## TASK INSTRUCTIONS
[1] Reproduce the portion of the passage on reference-based assembly between "In :from IPython.display" and "intron sequences.') display(img1)", inclusive.
[2] List the headings of the reasons given in the passage on reference-based assembly for building a new reference library and assembling the reads again.

--- EXTRACT ---

In the previous steps we have gone through cleaning and trimming of the reads, de-novo assembly of contigs and the alignment of those contigs that represent our target sequences. Now we will use those contigs in order to generate new reference libraries and assemble the reads with the hekp of those reference sequences (=reference-based assembly vs. de-novo assembly in the previous steps). Why doing an assembly again and on top of that, why are we assembling a new reference library, you may wonder. There are several reasons for the steps that follow:
Sensitivity: So far we have been using one reference library (the bait sequence set or equivalent) for finding matching sequences across all of our samples. While this may be fine if all your organisms are closely related (e.g. within the same genus), in all other cases you may loose many sequences because they are not similar enough to the reference sequence. Not only does this lead to a lower sequence turn-out but it also biases your results toward those seqeunces most similar to the reference sequence. The soultion to this is to use the sequence data we already assembled in the previous steps to create family-, genus- or even sample-specific reference libraries
Intron/Exon structure: Another reason for creating a new reference library is that you most likely have a set of exon sequences that were used to design the RNA baits for sequence capture. The more variable introns in between are not suitable for designing baits (too variable) but are extremely useful for most phylogenetic analyses (more information). There is a good chance that our contigs will contain parts of the trailing introns or in the best case even span across the complete intron, connecting two exon sequences. This is why we want to use these usually longer and more complete seqeunces for reference-based assembly, rather than the short, clipped exon sequences (see image below).
Allelic variation: Remapping the reads in the process of reference-based assembly will make visible the different alleles at a given locus. We will be able to see how many reads support allele a and how many support allele b and will have a better handle on separating sequencing errors from true variation (by assessing coverage). Further looking at the results of reference-based assembly can help distinguishing paralogues from allelic variation (if too many differences between the variants within one sample in one locus, it may likely be a case of paralogy).
Coverage: Reference-based assembly will give you a better and more intuitive overview over read-depth for all of your loci. There are excellent visualization softwares that help interpret the results.
In :from IPython.display import Image, display img1 = Image("../../images/exon_vs_contig_based_assembly.png",width=600) print('Reference-based assembly is more powerful when using contigs as reference') print('rather than the exon sequences from the bait-design step, as it spans') print('accross adjacent intron sequences.') display(img1)
Reference-based assembly is more powerful when using contigs as reference rather than the exon sequences from the bait-design step, as it spans accross adjacent intron sequences.

--- DATASET EXCERPT ---

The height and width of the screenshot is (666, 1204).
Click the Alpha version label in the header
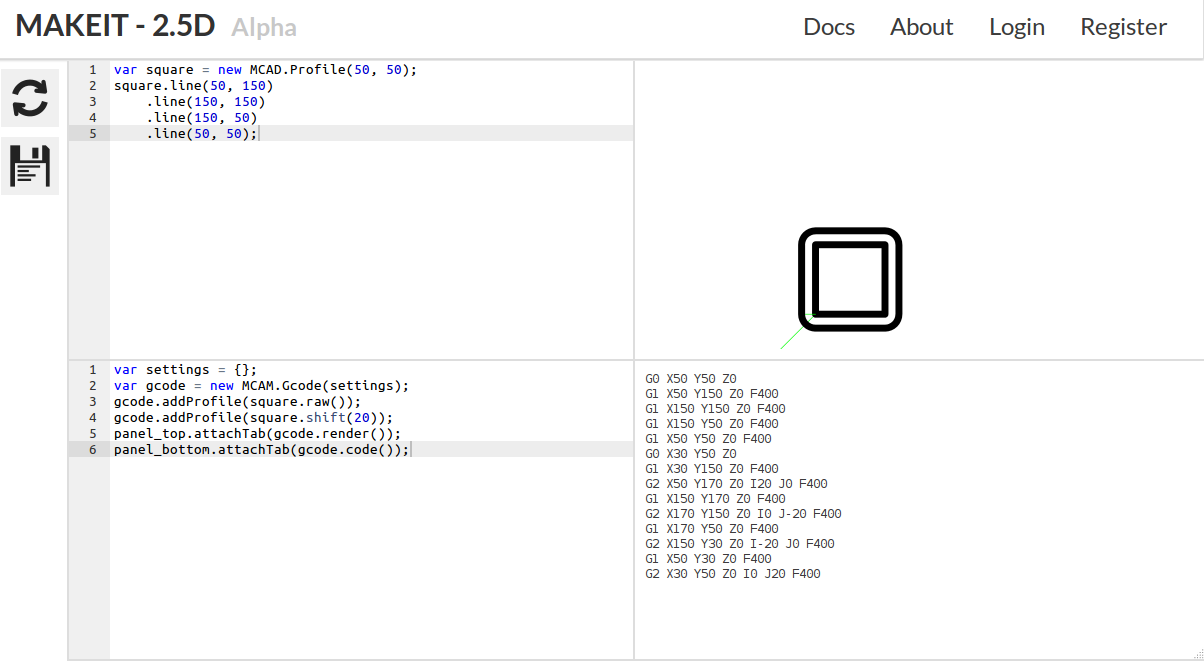[x=263, y=27]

---

## SOLUTIONS BY TASK
[1]
In :from IPython.display import Image, display img1 = Image("../../images/exon_vs_contig_based_assembly.png",width=600) print('Reference-based assembly is more powerful when using contigs as reference') print('rather than the exon sequences from the bait-design step, as it spans') print('accross adjacent intron sequences.') display(img1)

[2]
Sensitivity
Intron/Exon structure
Allelic variation
Coverage